By adding Zeaxanthin (zee-uh-zan-thin) and Lutein to the original AREDS nutrients, study results demonstrated that the progression to advanced AMD was reduced by 9 percent when compared with no lutein and zeaxanthin, and an 18 percent reduction in progression to advanced AMD in subjects who received the AREDS supplement with lutein and zeaxanthin versus the original AREDS supplement with beta carotene.
Another important take-away from the AREDS 2 Study, which applies to most Americans, was a 26 percent reduction in progression to advanced AMD for subjects with the lowest dietary intake of lutein and zeaxanthin. In the US, dietary intake of lutein and zeaxanthin is typically less than 1 mg per day – well below the 10 mg of lutein and 2 mg of zeaxanthin in the AREDS 2 Study.
A superior photo-protector and antioxidant, Zeaxanthin protects the cones in the eye which are responsible for our central vision. Lutein, the other predominant macular pigment, protects the rods in the eye, which are responsible for our peripheral vision. Both of these macular pigments act like internal sunglasses to protect and enhance vision.
The AREDS 2 Study also included supplementation of the Omega-3 fatty acids, DHA and EPA. While Omega-3s did not prove beneficial in slowing the progression to advanced AMD, DHA is a major component of the retina, and both EPA and DHA have been identified as important compounds to support eye health, heart health, and other organ systems.
Finally, in the original AREDS study, approximately two thirds of the subjects also took a multi-vitamin daily, and 90 percent of subjects in the AREDS 2 Study consumed a multi-vitamin. Multi-vitamins contain other essential ingredients that benefit eye and overall health.

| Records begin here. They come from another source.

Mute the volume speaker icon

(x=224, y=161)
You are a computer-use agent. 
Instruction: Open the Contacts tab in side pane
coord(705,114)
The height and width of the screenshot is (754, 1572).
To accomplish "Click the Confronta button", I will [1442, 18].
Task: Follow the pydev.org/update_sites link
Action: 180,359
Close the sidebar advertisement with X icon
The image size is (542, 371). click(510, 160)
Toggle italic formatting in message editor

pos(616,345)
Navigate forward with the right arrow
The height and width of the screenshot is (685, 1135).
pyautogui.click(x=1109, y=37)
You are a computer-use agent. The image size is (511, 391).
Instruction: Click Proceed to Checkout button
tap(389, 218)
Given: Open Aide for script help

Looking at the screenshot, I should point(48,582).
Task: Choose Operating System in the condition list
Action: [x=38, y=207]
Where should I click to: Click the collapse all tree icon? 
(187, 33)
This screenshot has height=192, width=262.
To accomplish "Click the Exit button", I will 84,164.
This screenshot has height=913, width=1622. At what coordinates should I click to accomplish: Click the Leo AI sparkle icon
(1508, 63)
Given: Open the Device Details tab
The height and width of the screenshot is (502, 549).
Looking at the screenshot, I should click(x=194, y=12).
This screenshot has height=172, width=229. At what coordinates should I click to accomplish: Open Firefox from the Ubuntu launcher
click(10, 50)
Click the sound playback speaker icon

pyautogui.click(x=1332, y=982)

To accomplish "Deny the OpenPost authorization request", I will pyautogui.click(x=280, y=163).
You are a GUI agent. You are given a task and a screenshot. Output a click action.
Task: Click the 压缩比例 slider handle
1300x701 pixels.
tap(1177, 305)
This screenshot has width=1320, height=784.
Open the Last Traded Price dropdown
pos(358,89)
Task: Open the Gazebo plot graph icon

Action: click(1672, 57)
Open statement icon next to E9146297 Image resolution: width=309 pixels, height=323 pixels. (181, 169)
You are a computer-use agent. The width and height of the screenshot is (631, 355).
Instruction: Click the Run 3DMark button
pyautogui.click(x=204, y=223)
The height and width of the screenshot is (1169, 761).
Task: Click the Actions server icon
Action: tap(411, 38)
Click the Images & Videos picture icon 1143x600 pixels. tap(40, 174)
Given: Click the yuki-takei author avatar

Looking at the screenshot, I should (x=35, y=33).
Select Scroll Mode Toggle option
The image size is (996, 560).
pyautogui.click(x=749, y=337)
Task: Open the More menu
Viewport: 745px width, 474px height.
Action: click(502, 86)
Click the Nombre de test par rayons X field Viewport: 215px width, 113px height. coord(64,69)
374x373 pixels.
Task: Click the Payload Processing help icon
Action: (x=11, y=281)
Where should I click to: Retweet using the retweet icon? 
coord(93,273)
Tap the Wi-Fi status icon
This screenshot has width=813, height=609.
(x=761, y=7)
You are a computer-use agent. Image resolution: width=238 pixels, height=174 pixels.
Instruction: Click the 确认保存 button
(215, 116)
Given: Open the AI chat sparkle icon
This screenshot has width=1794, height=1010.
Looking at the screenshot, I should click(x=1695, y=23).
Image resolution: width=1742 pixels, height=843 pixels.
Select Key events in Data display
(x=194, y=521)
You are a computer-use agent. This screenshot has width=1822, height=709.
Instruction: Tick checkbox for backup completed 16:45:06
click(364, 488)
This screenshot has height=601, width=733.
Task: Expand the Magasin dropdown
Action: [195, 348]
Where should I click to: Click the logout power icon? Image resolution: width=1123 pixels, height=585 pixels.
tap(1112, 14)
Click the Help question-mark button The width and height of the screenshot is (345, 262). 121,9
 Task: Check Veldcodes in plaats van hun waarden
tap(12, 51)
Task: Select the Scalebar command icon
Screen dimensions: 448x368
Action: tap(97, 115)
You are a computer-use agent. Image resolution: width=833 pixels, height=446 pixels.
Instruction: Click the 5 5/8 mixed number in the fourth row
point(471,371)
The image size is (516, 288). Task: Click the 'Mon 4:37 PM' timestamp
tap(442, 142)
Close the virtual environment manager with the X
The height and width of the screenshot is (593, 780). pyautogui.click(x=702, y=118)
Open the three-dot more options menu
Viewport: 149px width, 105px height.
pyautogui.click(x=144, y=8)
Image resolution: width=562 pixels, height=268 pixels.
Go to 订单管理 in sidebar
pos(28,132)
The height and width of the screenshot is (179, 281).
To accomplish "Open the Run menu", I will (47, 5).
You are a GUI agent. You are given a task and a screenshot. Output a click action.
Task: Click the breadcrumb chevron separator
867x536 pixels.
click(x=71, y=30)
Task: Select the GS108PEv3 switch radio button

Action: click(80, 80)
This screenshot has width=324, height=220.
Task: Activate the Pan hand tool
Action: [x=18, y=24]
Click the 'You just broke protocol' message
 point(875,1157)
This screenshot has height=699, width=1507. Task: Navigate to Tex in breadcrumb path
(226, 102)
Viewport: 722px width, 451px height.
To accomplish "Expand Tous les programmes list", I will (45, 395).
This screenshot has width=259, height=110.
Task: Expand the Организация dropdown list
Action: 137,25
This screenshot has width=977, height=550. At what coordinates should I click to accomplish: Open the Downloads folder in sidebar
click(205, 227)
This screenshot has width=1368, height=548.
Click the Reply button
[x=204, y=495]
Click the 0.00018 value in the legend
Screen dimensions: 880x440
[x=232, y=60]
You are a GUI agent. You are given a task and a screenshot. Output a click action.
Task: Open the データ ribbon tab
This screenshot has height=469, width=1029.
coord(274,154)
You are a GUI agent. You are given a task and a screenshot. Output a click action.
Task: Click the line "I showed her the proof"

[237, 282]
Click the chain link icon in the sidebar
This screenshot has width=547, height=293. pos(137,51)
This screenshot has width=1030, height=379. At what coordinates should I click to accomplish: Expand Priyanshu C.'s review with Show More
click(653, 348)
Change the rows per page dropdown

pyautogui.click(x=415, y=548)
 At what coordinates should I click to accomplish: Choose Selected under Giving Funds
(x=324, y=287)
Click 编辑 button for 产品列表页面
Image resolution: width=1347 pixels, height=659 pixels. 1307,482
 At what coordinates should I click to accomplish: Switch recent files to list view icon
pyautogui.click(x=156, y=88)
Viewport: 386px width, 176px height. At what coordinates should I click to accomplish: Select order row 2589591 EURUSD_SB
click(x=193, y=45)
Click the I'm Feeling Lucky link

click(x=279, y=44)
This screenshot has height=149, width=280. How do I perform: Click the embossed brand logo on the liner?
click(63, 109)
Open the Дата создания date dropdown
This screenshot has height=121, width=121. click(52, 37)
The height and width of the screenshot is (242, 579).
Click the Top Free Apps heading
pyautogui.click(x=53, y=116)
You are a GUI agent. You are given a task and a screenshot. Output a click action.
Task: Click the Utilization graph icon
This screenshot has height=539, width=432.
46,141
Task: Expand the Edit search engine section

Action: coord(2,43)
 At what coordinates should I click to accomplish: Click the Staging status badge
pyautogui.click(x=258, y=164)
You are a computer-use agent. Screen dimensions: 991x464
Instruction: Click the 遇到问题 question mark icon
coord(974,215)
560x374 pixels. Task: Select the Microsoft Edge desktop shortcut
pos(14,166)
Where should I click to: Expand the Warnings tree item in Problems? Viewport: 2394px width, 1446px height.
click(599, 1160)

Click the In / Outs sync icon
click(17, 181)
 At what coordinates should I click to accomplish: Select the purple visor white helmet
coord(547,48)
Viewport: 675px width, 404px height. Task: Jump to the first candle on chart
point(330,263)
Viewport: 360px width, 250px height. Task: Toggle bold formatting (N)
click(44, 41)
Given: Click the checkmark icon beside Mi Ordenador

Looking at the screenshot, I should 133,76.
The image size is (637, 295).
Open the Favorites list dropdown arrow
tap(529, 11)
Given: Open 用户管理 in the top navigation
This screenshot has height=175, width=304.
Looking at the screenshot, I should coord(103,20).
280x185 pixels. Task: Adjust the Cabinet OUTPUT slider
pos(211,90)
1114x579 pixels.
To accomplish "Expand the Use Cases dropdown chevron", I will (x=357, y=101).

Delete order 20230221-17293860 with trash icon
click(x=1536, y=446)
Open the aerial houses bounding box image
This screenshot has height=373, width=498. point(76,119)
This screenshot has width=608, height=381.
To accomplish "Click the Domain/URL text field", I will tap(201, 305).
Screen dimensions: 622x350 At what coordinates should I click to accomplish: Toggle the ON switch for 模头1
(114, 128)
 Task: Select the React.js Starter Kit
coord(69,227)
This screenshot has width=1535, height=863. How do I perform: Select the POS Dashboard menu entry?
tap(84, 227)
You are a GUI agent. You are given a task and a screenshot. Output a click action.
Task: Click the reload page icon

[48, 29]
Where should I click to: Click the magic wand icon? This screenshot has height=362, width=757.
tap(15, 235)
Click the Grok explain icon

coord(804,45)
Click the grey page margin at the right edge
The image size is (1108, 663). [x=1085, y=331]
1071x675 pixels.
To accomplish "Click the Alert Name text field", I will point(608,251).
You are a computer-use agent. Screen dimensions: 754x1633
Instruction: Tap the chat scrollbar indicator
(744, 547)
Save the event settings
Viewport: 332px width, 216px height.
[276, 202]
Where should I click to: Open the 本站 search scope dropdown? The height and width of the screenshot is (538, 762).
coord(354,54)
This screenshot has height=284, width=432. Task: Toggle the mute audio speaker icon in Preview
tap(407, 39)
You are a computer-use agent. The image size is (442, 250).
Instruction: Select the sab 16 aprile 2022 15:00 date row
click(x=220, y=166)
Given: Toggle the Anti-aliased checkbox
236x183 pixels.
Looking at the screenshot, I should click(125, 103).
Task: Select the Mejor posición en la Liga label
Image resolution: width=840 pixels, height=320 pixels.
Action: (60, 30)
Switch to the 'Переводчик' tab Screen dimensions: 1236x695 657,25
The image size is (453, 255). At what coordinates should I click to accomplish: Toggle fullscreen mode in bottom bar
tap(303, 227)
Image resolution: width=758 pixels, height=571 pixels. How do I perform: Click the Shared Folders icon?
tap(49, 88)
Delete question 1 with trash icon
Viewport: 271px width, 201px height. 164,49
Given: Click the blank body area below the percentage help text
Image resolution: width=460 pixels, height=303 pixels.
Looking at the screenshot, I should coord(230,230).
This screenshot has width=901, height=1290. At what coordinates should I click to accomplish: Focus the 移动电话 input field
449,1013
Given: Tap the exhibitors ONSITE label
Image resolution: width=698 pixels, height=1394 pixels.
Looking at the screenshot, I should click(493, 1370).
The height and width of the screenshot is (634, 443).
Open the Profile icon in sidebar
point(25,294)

The AREDS 2 Study demonstrates that AMD progression can be slowed through eye vitamin consumption, and many other clinical studies confirm that healthy macular pigment density protects and enhances vision. Eye vitamin brands like EyePromise feature optimal levels of these protective macular pigments along with other natural nutrients essential for ocular health.
Consult your Eye Care Professional about age-related eye disease and the importance of the new AREDS 2 Study.